= Major General West =

Fictional character in the Stargate SG-1 universe

Major General West is a fictional character in the Stargate SG-1 universe, played by Leon Rippy. West headed the USAF's Project Giza (also known as the Stargate Project), the forerunner of the SGC. He oversaw Dr. Catherine Langford's experiments with the Stargate until selecting, recalling, and delegating Colonel Jack O'Neil as military commander when Dr. Daniel Jackson joined the team. Upon the successful connection of the Earth Stargate to Abydos, West immediately militarized the program and locked out most of the civilian team previously under Dr. Langford. He then authorized the initial excursion to Abydos (in the original movie).

== History ==
A United States Air Force officer with experience in the Vietnam War and Southeast Asia (Gulf War I), Major General West wears the wings of a senior pilot and a rather uninformative rack of ribbons. He is a qualified expert with small arms and has served at least six months in Viet Nam.

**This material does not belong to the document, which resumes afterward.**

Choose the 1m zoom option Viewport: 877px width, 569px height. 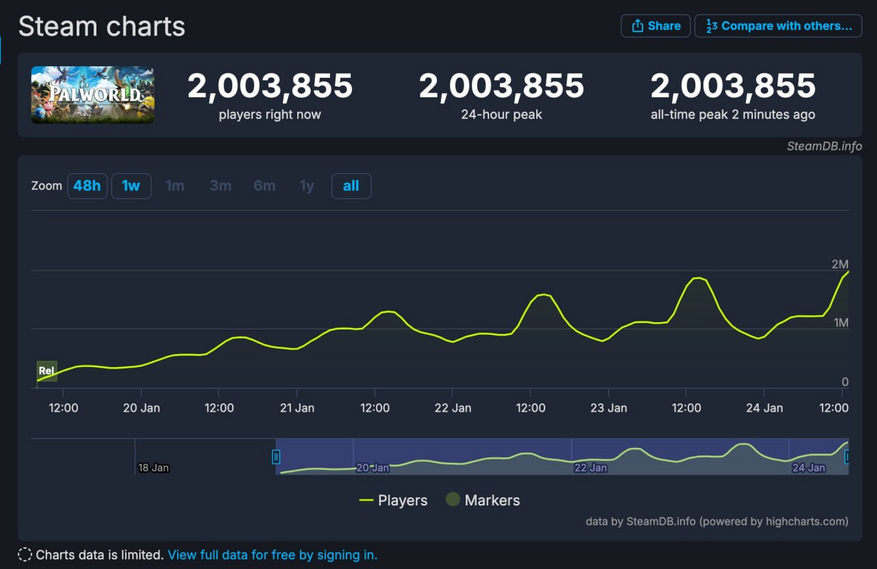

He has prior experience with Colonel Jack O'Neil, both trusting his judgment and his military expertise while having enough emotional distance from the man to select him for a suicide mission. He also knew Jack well enough to ask about his wife by name.

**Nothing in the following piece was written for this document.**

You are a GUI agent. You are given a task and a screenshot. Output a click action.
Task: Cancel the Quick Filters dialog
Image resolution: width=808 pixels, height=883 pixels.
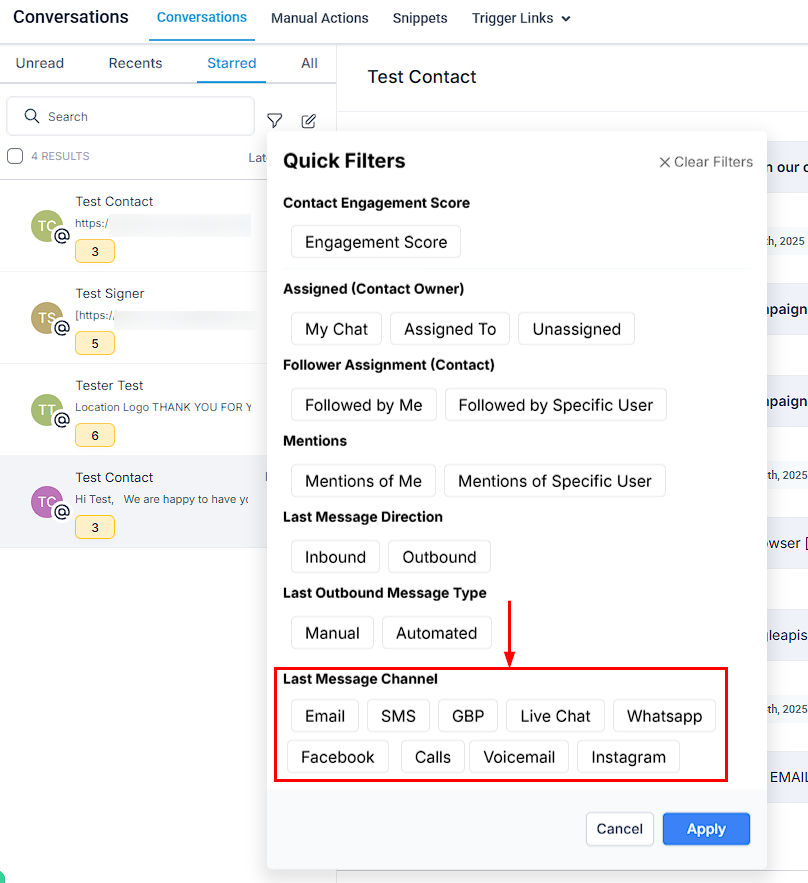click(619, 829)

The book describes him as a "stern soldier about fifty years old" (putting his birthday around 1940) and states the following:

"Respected and feared by all who served under him, West was famous for three things: for always making the right decisions under pressure, for erupting into superhuman fits of rage when his orders were not executed exactly as he wished, and for being the best damn poker player in any branch of the armed forces." (Stargate novelization p. 56)

== Ribbons and Medals ==

- Senior Pilot Wings
- Air Force Distinguished Service Medal
- United States Meritiorious Service Medal (with one or more clusters)
- Air Force Commendation Medal
- Air Force Achievement Medal
- Air Force Organizational Excellence Award
- National Defense Service Medal
- Vietnam Service Medal
- Southwest Asia Service Medal (device?)
- Air Force Overseas Short Tour
- Air Force Longevity Service Award (with 2 clusters of unknown type)
- Small Arms Expert Marksmanship Ribbon
- Air Force Training Ribbon
- Republic of Vietnam Campaign Medal

==Trivia==
Leon Rippy, who played General West, is a character actor who appears in many movies by Dean Devlin and Roland Emmerich.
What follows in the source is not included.